Work task:
Go over the data and keep only the lines that include "badge".

Data:

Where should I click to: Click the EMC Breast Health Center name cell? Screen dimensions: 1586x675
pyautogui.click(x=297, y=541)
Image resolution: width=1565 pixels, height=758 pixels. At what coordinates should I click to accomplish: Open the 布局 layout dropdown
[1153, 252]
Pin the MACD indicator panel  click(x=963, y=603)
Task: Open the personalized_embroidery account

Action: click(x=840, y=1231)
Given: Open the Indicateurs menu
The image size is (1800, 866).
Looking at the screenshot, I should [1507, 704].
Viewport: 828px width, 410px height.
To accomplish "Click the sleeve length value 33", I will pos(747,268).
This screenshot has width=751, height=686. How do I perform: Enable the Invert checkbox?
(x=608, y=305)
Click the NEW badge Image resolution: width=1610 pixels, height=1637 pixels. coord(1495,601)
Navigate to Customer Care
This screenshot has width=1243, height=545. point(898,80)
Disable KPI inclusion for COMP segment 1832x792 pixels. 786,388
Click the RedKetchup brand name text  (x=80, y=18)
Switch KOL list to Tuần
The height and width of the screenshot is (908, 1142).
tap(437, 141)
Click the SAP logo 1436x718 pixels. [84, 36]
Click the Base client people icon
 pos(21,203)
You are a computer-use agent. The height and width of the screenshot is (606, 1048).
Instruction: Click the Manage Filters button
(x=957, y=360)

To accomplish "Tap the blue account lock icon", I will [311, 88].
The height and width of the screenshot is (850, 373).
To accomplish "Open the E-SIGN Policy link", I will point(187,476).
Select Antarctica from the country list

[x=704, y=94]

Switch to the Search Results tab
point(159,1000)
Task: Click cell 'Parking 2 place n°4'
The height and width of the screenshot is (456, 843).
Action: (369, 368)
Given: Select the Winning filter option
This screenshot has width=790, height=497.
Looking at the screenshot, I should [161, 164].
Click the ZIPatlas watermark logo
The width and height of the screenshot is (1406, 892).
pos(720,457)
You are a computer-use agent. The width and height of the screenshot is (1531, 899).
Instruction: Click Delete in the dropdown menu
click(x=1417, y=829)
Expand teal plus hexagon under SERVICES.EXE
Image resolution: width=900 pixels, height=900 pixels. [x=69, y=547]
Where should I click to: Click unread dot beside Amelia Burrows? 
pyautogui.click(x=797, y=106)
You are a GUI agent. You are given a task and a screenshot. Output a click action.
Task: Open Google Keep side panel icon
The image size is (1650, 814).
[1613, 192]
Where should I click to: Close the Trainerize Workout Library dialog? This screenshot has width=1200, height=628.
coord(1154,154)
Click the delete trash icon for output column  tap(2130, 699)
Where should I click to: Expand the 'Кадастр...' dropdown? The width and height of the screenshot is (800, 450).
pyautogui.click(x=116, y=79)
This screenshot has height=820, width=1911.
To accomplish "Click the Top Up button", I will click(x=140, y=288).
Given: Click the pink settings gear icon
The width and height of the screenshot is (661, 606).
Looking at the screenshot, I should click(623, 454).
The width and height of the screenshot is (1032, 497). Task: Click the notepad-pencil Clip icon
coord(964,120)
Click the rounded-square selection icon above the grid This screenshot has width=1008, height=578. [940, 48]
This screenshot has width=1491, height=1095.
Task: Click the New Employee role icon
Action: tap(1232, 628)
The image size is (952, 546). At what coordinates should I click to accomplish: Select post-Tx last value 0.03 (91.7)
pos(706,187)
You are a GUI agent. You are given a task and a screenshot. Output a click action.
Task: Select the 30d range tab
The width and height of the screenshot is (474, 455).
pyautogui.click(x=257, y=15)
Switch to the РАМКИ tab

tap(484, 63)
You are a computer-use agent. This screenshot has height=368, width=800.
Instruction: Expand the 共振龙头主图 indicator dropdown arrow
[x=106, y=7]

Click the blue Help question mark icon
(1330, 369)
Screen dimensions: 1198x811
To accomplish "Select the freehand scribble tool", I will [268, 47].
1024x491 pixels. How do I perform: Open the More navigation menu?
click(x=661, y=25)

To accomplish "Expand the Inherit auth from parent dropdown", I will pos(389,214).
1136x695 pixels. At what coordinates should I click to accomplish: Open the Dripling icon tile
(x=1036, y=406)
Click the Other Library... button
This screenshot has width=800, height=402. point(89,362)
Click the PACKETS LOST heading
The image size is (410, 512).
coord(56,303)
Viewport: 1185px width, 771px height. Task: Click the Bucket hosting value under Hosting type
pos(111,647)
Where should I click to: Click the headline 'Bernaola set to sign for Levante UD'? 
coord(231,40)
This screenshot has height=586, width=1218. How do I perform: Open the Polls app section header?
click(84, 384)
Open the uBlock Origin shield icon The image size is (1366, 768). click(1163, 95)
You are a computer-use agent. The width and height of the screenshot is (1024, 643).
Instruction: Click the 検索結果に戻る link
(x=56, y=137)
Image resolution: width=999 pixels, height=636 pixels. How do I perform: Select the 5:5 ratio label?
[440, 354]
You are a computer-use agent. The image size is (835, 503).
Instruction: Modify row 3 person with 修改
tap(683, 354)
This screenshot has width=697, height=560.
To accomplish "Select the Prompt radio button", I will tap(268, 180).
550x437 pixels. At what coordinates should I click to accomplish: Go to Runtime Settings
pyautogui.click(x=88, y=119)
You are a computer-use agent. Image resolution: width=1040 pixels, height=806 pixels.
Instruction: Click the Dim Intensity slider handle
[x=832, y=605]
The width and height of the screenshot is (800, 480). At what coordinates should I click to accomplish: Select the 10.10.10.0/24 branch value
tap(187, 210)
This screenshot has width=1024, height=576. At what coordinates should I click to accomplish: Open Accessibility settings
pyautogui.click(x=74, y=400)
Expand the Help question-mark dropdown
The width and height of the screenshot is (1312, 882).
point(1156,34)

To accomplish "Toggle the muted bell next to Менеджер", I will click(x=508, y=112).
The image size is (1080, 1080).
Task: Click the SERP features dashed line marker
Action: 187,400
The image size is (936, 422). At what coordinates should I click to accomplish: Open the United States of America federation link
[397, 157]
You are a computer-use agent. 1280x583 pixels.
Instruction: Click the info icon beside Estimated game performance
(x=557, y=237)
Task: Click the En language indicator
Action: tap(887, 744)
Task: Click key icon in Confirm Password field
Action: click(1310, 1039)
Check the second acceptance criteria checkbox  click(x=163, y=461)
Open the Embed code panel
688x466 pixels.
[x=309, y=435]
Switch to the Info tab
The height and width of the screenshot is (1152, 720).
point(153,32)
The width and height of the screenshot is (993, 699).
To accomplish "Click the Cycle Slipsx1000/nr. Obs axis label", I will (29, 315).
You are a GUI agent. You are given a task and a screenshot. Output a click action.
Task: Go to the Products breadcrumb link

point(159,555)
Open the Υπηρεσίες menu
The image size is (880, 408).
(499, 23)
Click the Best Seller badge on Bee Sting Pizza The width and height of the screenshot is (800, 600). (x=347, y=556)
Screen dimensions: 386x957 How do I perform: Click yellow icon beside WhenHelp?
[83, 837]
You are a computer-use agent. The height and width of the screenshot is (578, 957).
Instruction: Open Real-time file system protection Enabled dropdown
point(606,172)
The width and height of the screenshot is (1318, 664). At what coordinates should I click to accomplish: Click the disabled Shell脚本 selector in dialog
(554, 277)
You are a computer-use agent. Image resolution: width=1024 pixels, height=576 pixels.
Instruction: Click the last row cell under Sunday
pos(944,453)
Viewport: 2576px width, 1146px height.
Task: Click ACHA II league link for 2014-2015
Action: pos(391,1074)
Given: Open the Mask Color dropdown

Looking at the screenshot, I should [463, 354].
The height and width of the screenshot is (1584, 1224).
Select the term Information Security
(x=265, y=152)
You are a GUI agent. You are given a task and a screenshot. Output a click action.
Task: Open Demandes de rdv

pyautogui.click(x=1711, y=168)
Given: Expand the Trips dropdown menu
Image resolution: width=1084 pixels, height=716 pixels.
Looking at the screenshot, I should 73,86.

Your response:
Click the NEW badge Image resolution: width=1610 pixels, height=1637 pixels. coord(1495,601)
Click the Best Seller badge on Bee Sting Pizza The width and height of the screenshot is (800, 600). (x=347, y=556)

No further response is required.